Si la question reste d’actualité et le débat est loin d’être tranché, nos banquiers gardent , néanmoins, l’espoir que les derniers déboires qu’ont connus certaines banques de la place et les milliards de dinars, disparus dans la nature réhabiliteront un des fondements du droit commercial, à savoir, la protection des créanciers. S’agissant du droit bancaire cette protection n’est pas seulement nécessaire, elle est vitale.

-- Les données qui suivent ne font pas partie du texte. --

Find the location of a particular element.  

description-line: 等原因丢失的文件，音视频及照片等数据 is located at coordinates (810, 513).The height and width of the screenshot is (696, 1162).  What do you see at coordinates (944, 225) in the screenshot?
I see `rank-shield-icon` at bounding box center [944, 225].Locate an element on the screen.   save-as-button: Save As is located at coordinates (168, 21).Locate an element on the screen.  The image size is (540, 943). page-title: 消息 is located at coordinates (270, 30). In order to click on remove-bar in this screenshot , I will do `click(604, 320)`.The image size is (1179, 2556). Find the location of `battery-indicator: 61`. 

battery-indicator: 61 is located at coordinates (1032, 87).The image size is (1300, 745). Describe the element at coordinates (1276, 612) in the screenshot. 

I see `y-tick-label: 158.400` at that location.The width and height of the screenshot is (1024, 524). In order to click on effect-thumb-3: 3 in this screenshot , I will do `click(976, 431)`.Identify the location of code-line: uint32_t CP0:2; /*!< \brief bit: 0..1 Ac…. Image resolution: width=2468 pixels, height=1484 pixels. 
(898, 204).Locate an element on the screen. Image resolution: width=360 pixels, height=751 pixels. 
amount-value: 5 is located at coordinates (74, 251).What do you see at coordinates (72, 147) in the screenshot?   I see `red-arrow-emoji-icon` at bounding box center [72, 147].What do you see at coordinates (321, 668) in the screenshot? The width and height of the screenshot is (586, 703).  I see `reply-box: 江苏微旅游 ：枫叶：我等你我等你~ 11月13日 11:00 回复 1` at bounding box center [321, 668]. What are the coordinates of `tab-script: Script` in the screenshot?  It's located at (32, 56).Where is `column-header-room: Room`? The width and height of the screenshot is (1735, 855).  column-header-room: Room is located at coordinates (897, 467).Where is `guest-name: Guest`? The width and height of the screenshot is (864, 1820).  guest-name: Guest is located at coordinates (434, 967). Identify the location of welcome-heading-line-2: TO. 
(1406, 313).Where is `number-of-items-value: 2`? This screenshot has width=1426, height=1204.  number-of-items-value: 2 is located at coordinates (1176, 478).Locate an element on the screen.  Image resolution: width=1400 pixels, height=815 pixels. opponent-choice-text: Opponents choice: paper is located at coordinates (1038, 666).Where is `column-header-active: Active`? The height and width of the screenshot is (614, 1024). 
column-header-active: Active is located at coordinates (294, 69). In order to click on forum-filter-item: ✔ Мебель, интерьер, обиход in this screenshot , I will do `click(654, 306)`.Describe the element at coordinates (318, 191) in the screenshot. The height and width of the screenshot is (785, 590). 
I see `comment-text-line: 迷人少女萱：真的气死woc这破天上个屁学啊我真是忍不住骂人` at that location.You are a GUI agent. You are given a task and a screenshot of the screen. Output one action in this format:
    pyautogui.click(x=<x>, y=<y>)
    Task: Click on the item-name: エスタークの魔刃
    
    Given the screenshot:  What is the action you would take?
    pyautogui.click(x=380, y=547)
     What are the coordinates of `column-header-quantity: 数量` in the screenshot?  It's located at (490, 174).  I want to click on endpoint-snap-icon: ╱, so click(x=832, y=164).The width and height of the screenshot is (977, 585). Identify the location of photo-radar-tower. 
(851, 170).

Rétablir nos banques dans la plénitude de leurs capacités de recouvrement, c’est restaurer la confiance envers l’acteur incontournable de toute relance économique durable qu’est le système bancaire. D’aucuns y verraient des propos partisans et corporatistes. Peut-être bien ! Mais peut-on, objectivement, dans le contexte actuel, soutenir le contraire ?
HIDEUR NASSER
Juriste de banque
Président de commission des études juridiques et fiscales
De l’Association des Banques et des Etablissements financiers.